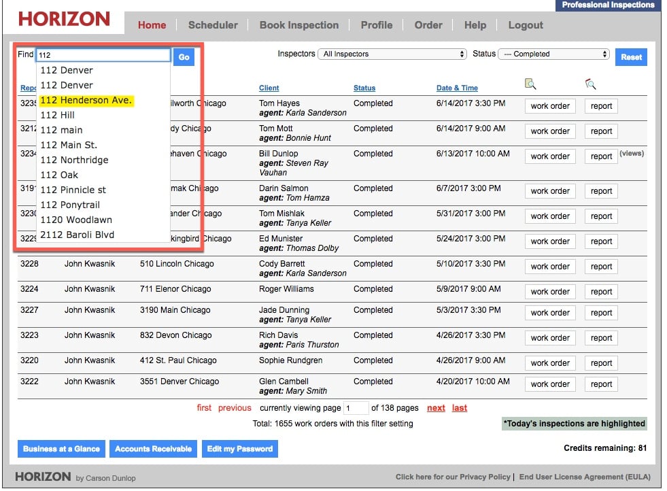
Task: Sort by the Date & Time column
Action: click(457, 88)
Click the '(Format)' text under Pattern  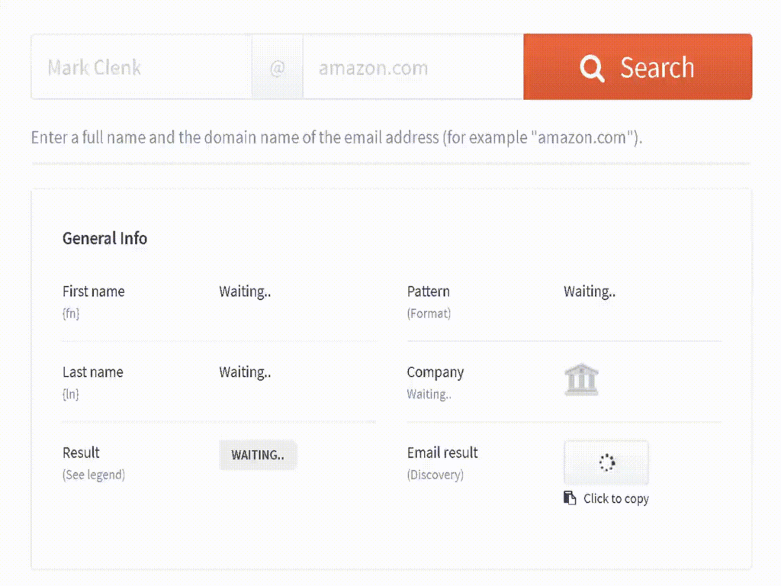click(x=429, y=314)
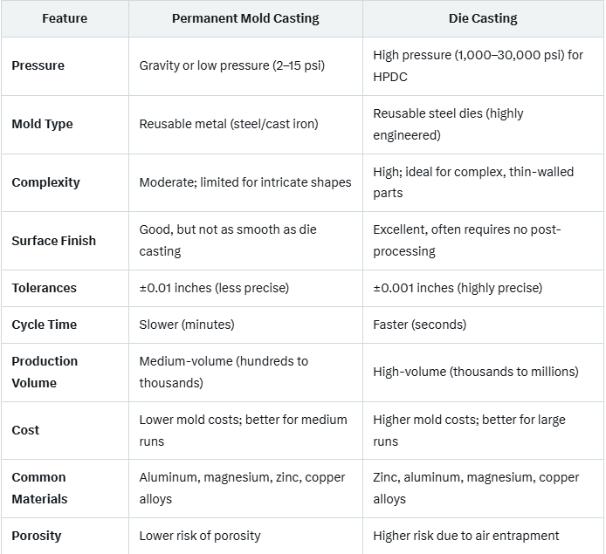Click the 'Lower mold costs' cell
This screenshot has height=554, width=606.
[244, 430]
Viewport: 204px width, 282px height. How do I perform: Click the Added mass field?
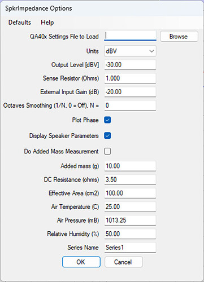[130, 166]
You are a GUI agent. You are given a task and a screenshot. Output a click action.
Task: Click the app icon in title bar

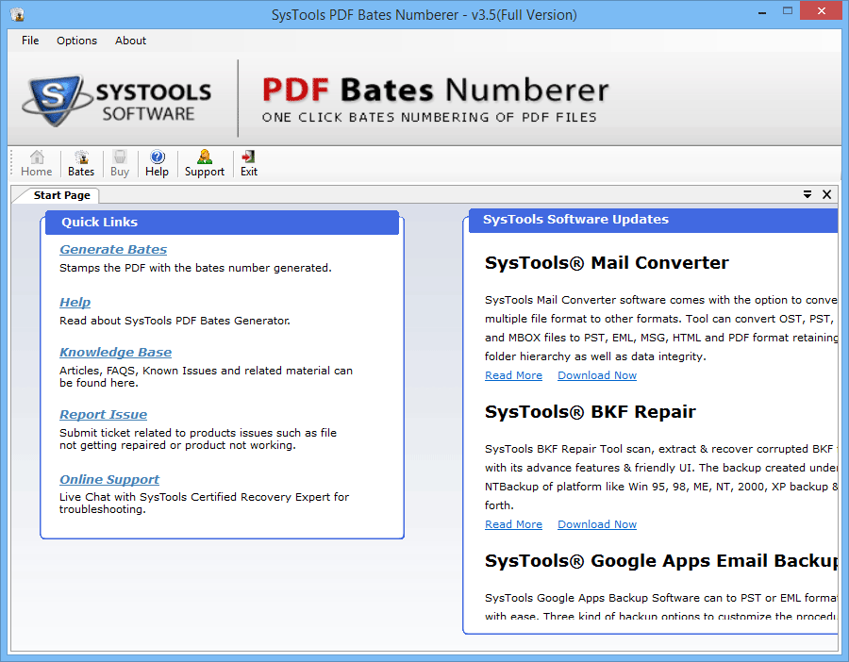(x=17, y=14)
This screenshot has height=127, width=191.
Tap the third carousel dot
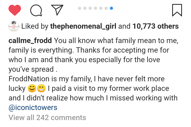[x=90, y=8]
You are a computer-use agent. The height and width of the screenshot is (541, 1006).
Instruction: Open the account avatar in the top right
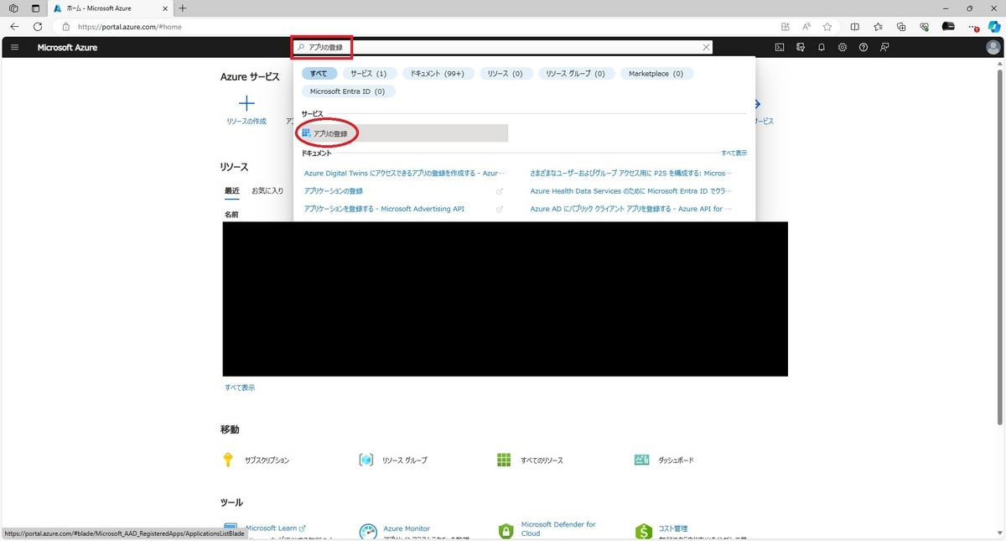(x=993, y=47)
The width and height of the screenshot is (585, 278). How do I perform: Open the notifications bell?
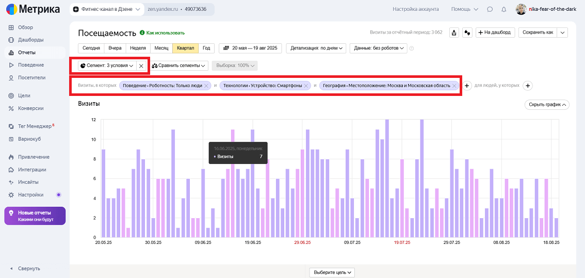pyautogui.click(x=503, y=9)
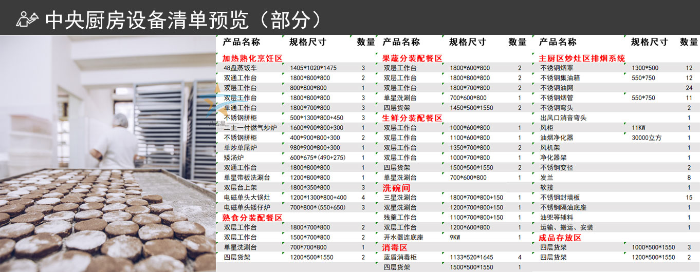Select the 48盘蒸饭车 product cell

[240, 68]
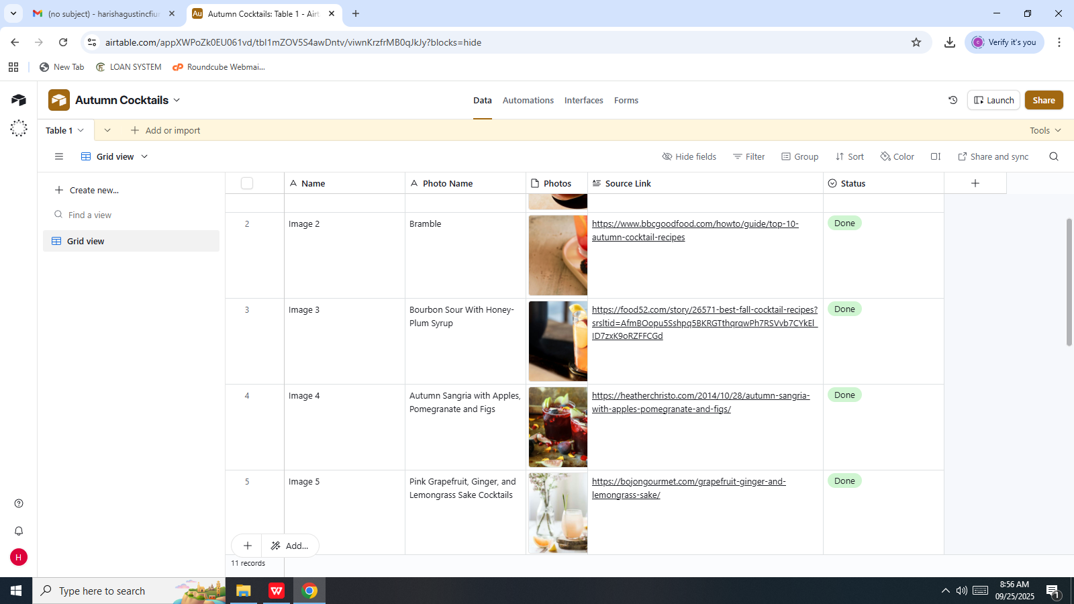Switch to the Forms tab
Viewport: 1074px width, 604px height.
(626, 100)
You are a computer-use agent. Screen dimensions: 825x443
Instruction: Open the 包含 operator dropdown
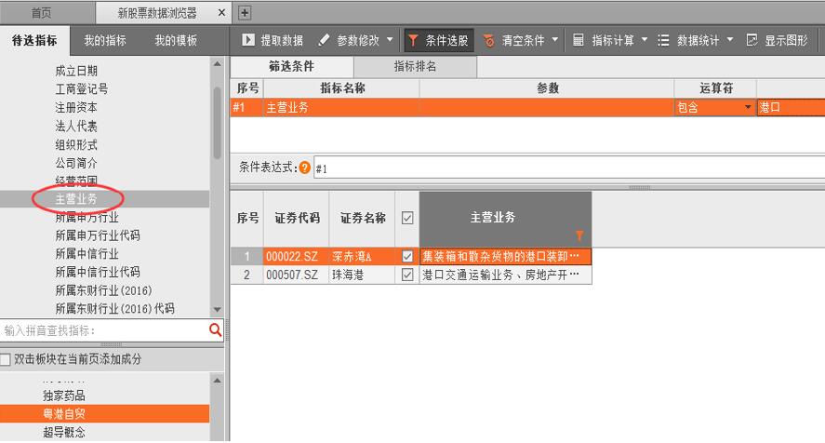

####

-- What to work on --
Count, in the data above, the lines that hold "agent". Return only that count.

-- Exercise response --
3